RESULTS: For metacarpophalangeal (MP) joints, mean contracture reduction per joint treated was 29.0 ± 20.7 degrees following single injection vs 30.3 ± 10.9 degrees per treated joint following multiple injections. For proximal interphalangeal (PIP) joints, mean reduction in contracture was 30.7 ± 21.1 and 22.1 ± 4.9 degrees per treated joint, respectively, for the two periods. All patients (100%) were either "quite satisfied" or "very satisfied" following either treatment cycle. The most common treatment-related AEs were edema peripheral, contusion, and pain in the treated extremity; the differences in severity for local effects of the injections were minimal between treatment periods. No serious treatment-related AEs or systemic complications were reported.
CONCLUSION: These results provide preliminary evidence that two cords (affected joints) can be treated concurrently with CCH with similar efficacy and safety as cords treated individually in a sequential fashion. Multiple concurrent injections would eliminate the 30-day wait between single treatments and allow for rapid and effective treatment of patients with multiple affected joints, a significant advantage for both patient and physician. TRIAL REGISTRATION: Australian New Zealand Clinical Trials Registry #ACTRN12610001045000.

Background

Dupuytren’s contracture (DC) is a chronic, progressive fibroproliferative disorder that affects the hand. In the early stages of DC, abnormal myofibroblasts contribute to the formation of nodules, and as the disease progresses collagen deposits in the palm lead to the development of pathologic cords. Subsequent contraction of these cords results in flexion deformity and ultimately in contracture of the metacarpophalangeal (MP) and proximal interphalangeal (PIP) joints [1,2]. MP and PIP joints of the ring and small finger are most commonly affected [3,4]. Bilateral disease occurs frequently, and is considered to be a risk factor for development of an aggressive course of disease and a higher incidence of disease recurrence following surgical correction [4,5].

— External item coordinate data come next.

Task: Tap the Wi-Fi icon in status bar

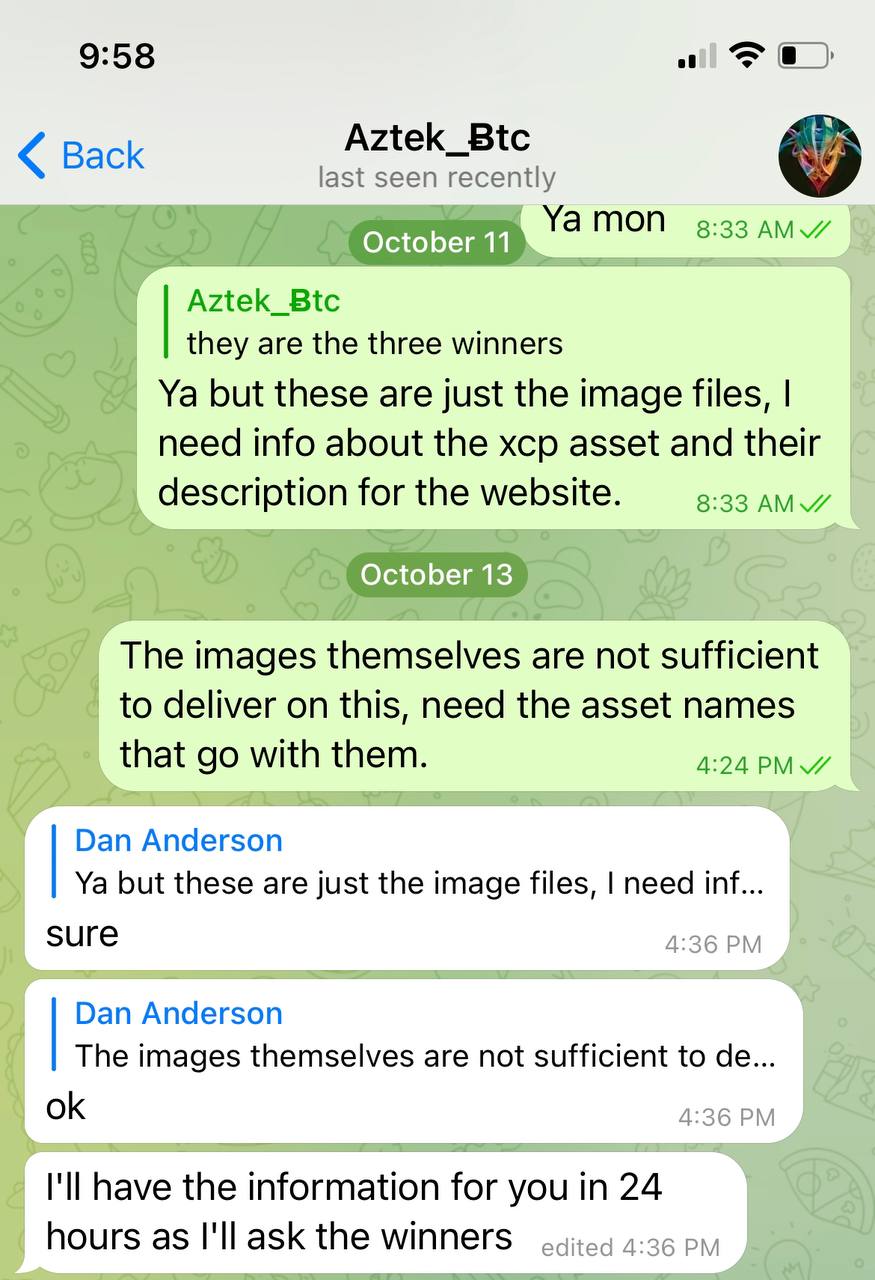Action: [746, 56]
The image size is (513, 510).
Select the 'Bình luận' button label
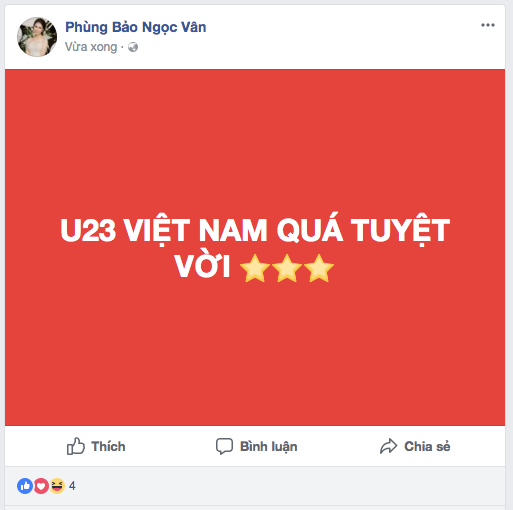pyautogui.click(x=269, y=447)
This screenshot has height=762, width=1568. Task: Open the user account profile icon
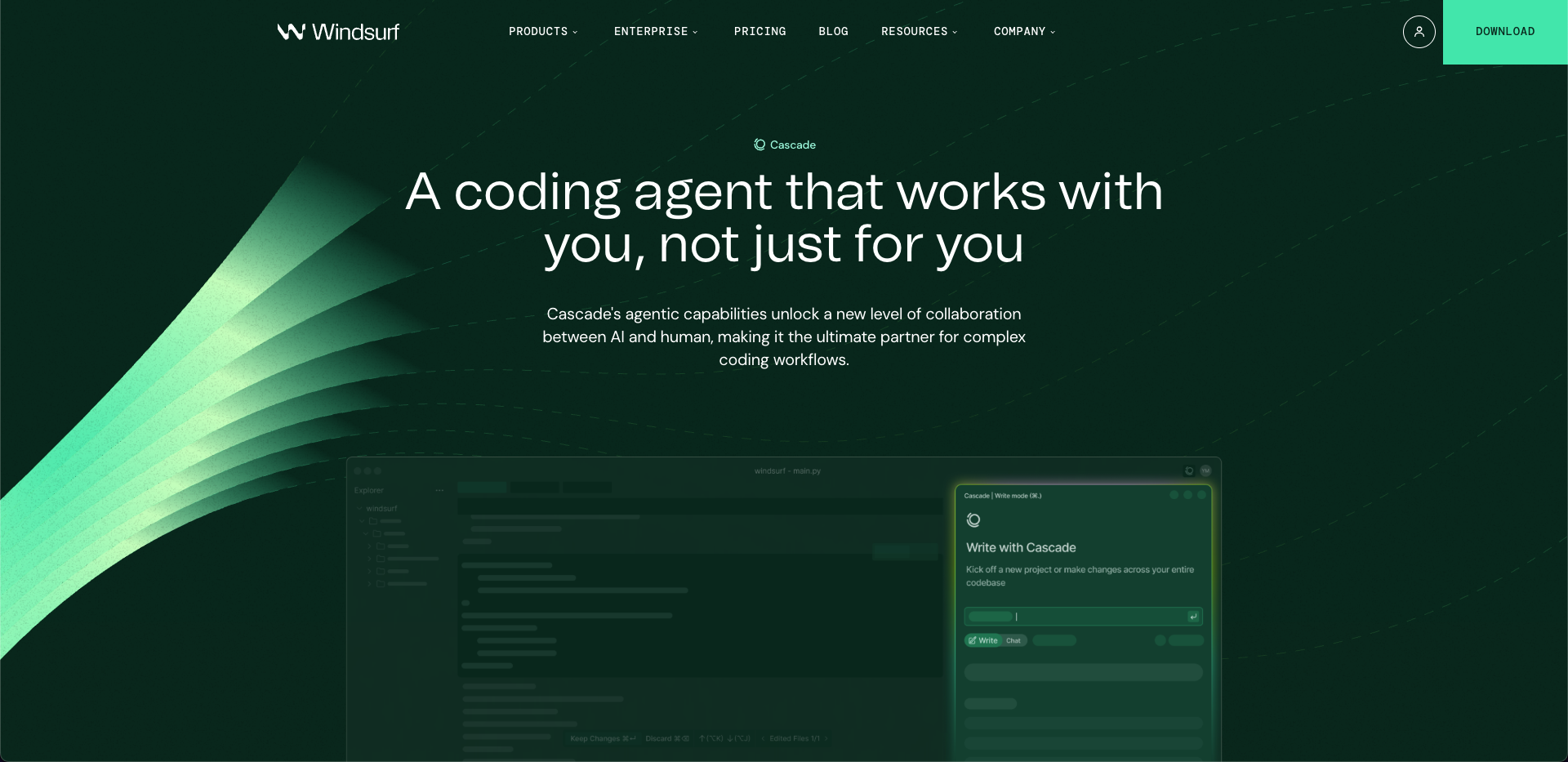tap(1419, 32)
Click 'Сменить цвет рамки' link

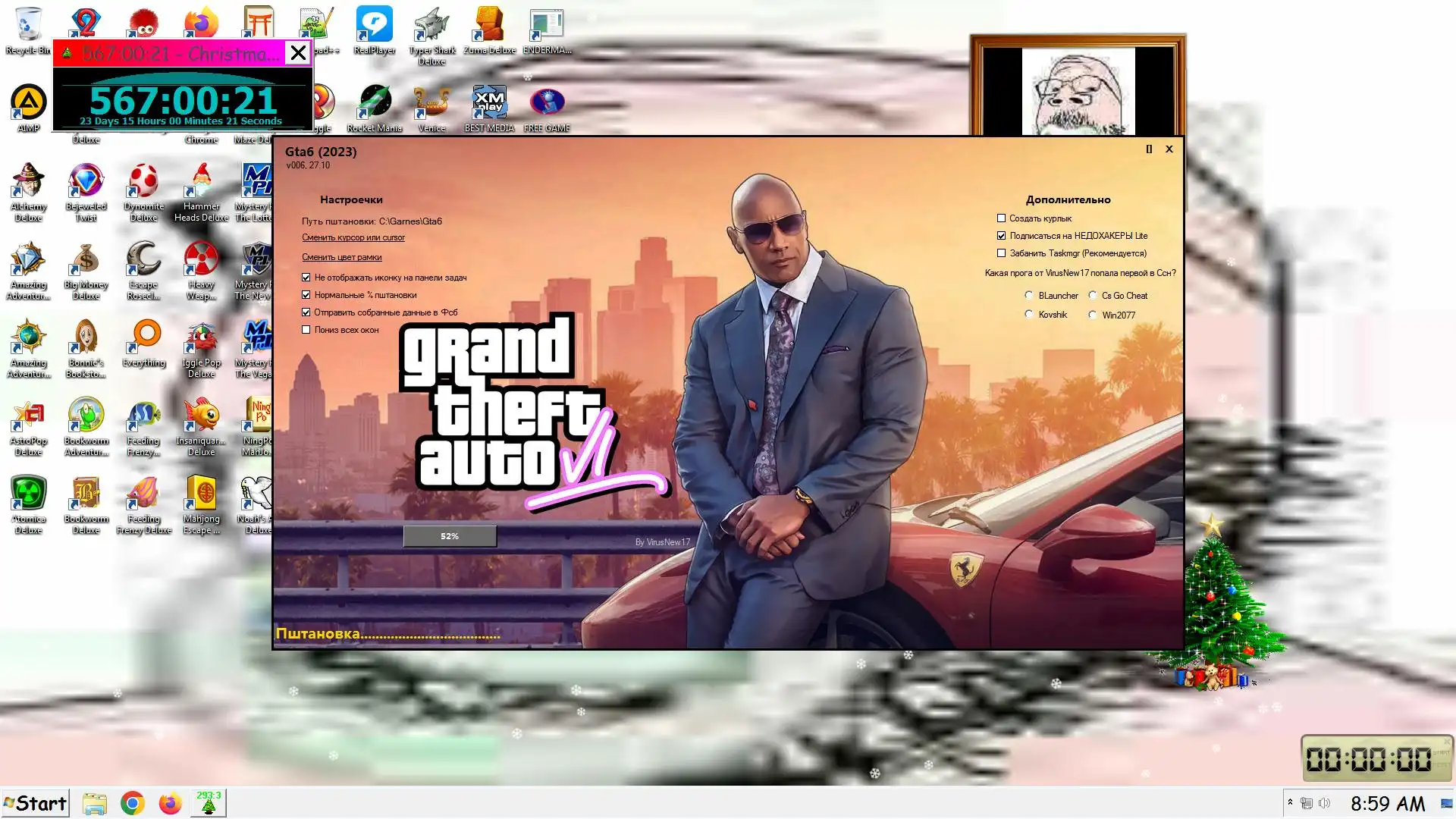point(341,257)
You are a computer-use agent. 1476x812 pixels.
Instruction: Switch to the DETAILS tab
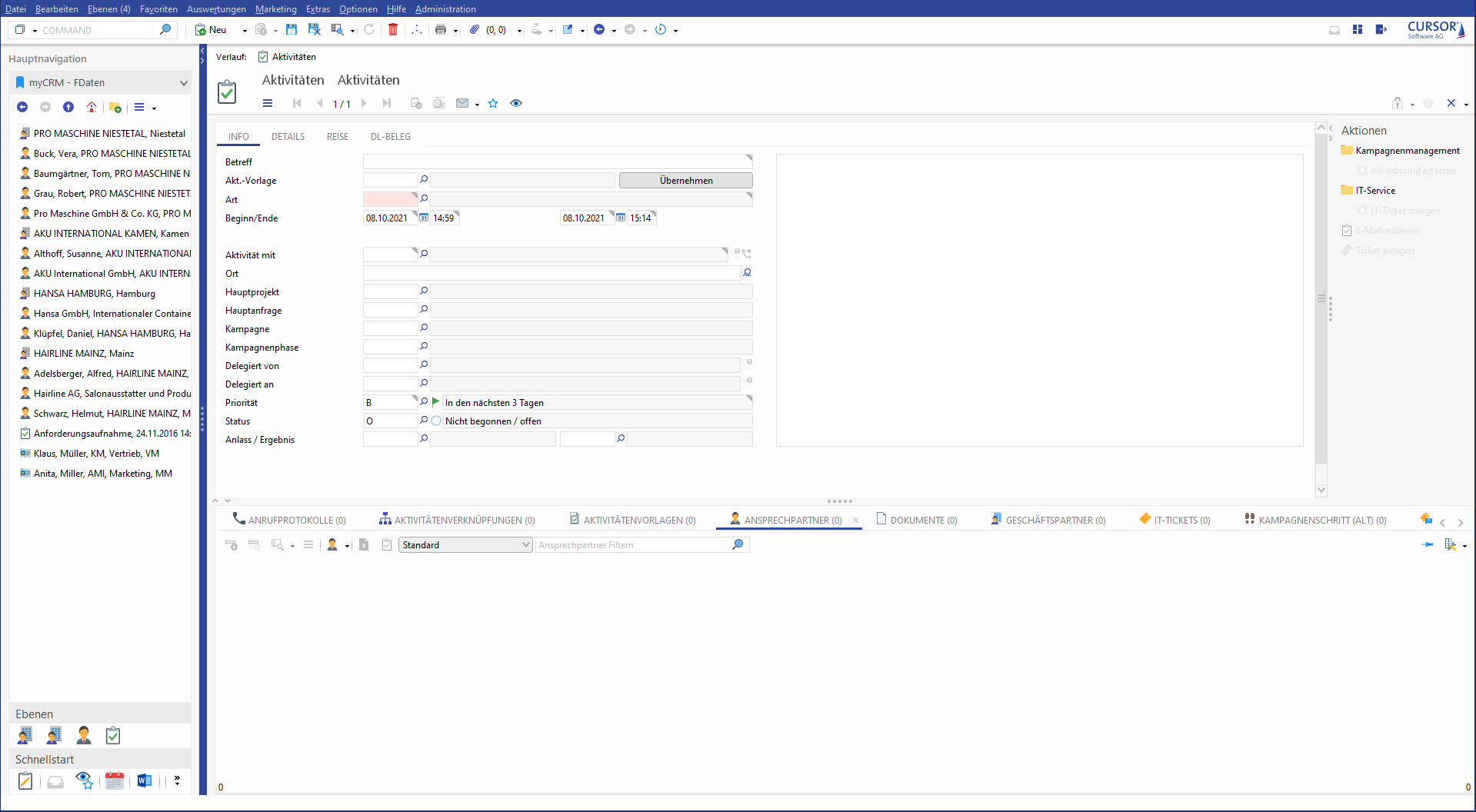[288, 137]
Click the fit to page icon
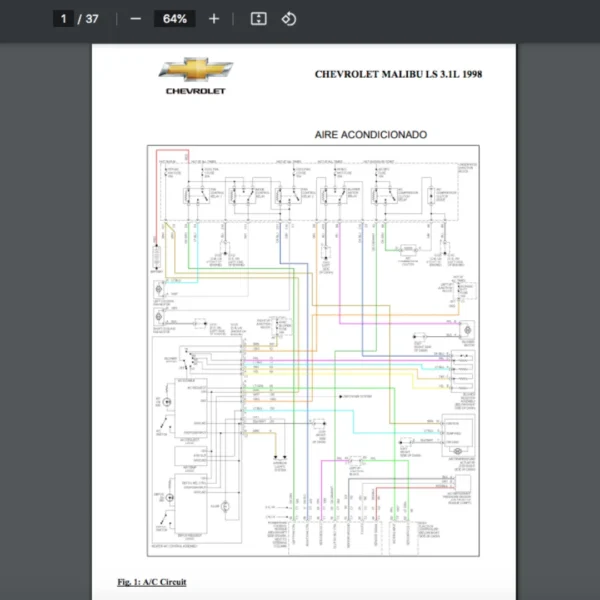This screenshot has width=600, height=600. (x=258, y=19)
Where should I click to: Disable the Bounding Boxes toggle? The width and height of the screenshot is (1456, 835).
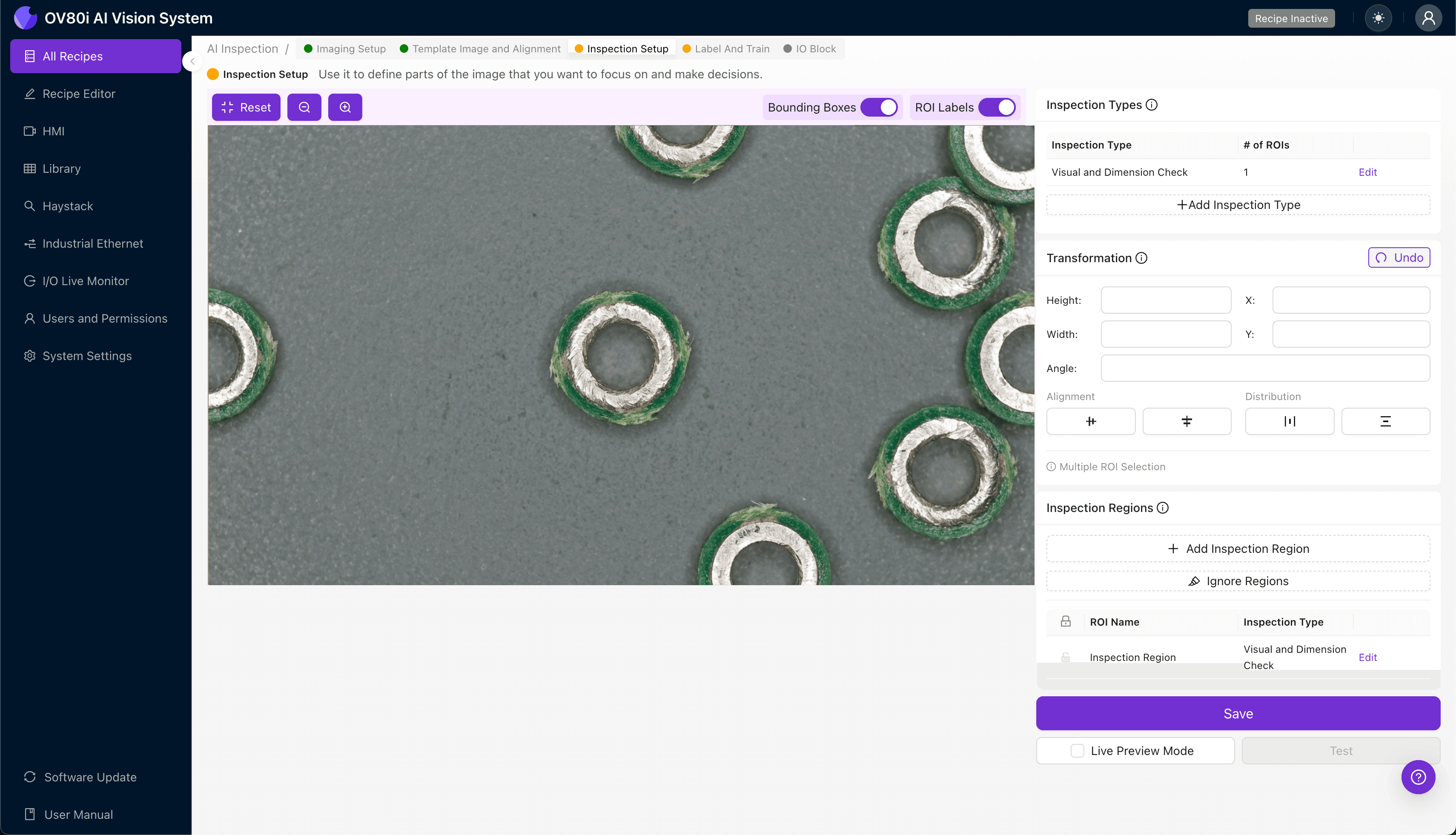[x=880, y=107]
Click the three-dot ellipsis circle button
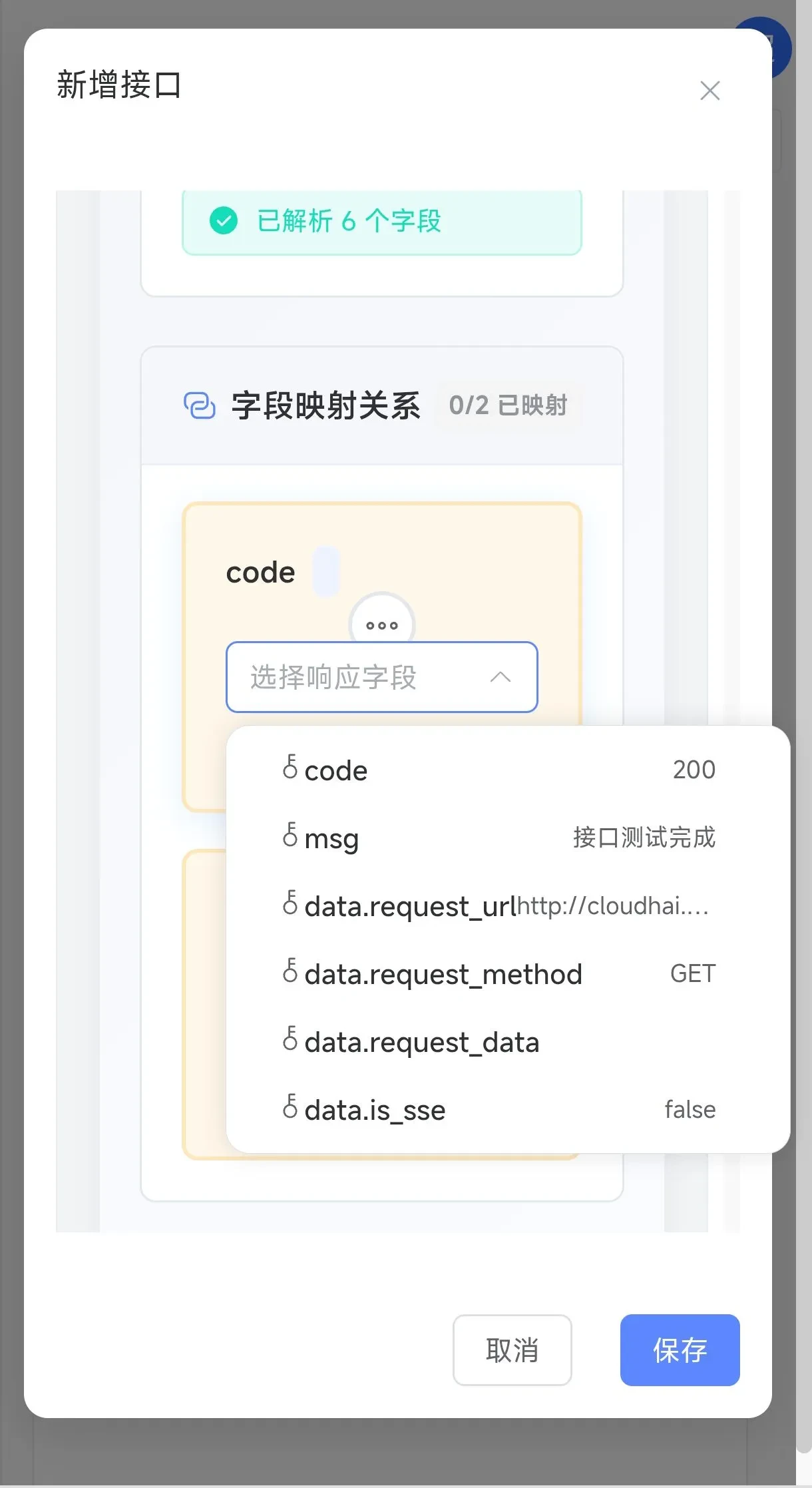812x1488 pixels. (x=382, y=624)
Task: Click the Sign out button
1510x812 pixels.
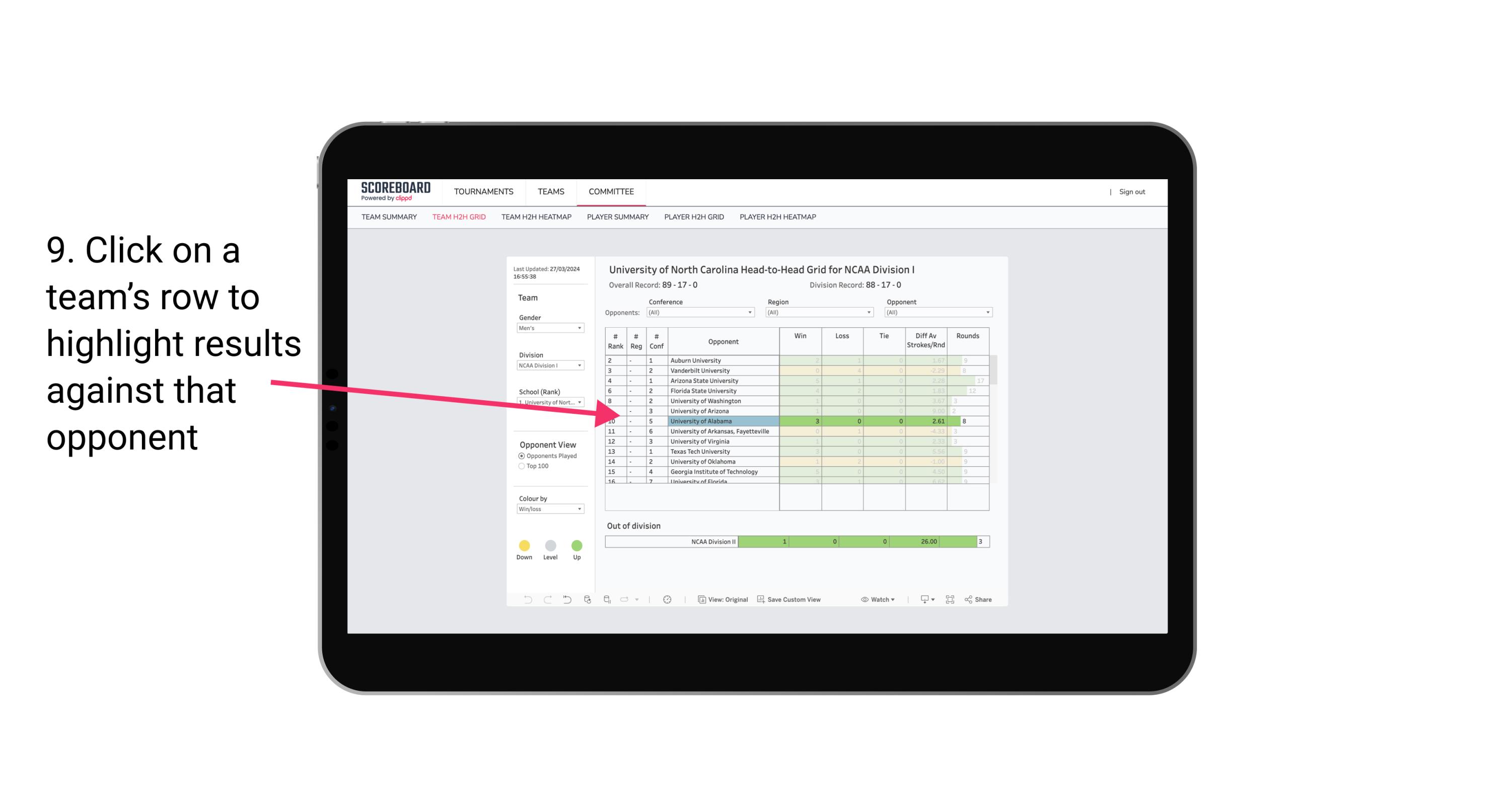Action: 1132,192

There is currently no cure for DC, and surgical correction of contractures has typically been the only accepted treatment option once the disease has progressed to the point of limiting the patient’s daily activities. Generally, surgical intervention is indicated once the contracture has increased to >30 degrees for MP joints and >15 degrees for PIP joints with identification of a palpable cord [1,6]. Several different surgical procedures are available for correction of DC, including simple fasciotomy, needle aponeurotomy, limited, partial, or regional fasciectomy, total or radical fasciectomy, and dermofasciectomy [1,7,8]. The different surgical procedures can address multiple affected joints on the same hand and generally have good results, but there can be complications from surgery, such as nerve or artery injury [9,10]. Particularly, the length of recovery time needed to return to daily activities following surgery is of concern to many patients [6].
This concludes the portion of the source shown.